Good luck. You are decent people - both of you. Try and remain decent people so your kids can depend on you not to have scenes at their wedding or have to decide who to invite to your grandchildren’s birthday parties and who to “get together with later.” You don’t have to end up good friends, but ending up remembering that you once liked this person is better than the alternative.

Chicago Lawyer? If your marriage is flagging you’re supposed to take ballroom dance lessons with Jennifer Lopez. Then your wife (Susan Sarandon) will realize how much she loves you and by the end you’ll be tango-ing with her in the kitchen. You do look just like Richard Gear, right?

My apologies if you haven’t seen “Shall We Dance”.

Not to make too much light of the situation. I hope you are both able to resolve this with as little drama as possible for the entire family.

StG

legalsnugs pretty much hit anything that I was going to highlight in a longer post. I had the misfortune of taking a family law class, and one of the things we had to do was organize into teams and parse out a marriage settlement (surprisingly similar to your situation). Man, that was not pretty. People stopped talking to each other, heated debates and conversations, and I wouldn’t be surprised if it continued any further that a fight would break out. In all seriousness, good luck.

Anyway, the short answer that I want to highlight is that these settlements can vary widely even intrastate. Communal property states seem to have less variance though, and that means everything is split 50/50. I forgot what that meant for future earnings, but it’s not great for the primary breadwinner.

For other states, the theory we were taught in class is that the woman (well, whatever class you want to call of the spouse that makes the house/earns less money) should be given what she would have expected had the marriage continued to exist. The longer the marriage, the more she’s entitled, too, e.g. such as providing for her retirement. It’s an extremely complex process.

Thanks for the laugh, StG! :smiley:

Yeah, Richard Gere is just what I think when I look in the mirror! :rolleyes:

Good luck. How long does your youngest have at home? How do you think she’ll take it?
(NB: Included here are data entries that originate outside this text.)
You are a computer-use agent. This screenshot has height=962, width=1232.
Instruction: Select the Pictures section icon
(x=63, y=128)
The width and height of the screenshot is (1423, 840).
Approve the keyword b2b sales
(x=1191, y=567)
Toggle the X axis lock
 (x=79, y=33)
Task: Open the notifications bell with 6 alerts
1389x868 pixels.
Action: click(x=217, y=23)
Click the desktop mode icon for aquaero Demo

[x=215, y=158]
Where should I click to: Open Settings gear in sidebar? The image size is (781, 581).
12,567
You probably don’t need to be reminded of this, but it’s so, so important. My husband’s parents are divorced, and I can’t tell you how grateful he and his siblings are that his parents are now willing to spend time together for the sake of their kids. When we first met, they wouldn’t, and it was such a pain. “If we spend Thanksgiving with Dad, we have to spend Christmas with Mom” or spending Christmas Eve with one parent and Christmas Day with another. Then you add kid’s spouses into the mix, and you’re trying to share special events with three or more sets of parents. Driving all over the damn state so that each set of parents can get their face time is not conducive to a holiday mood.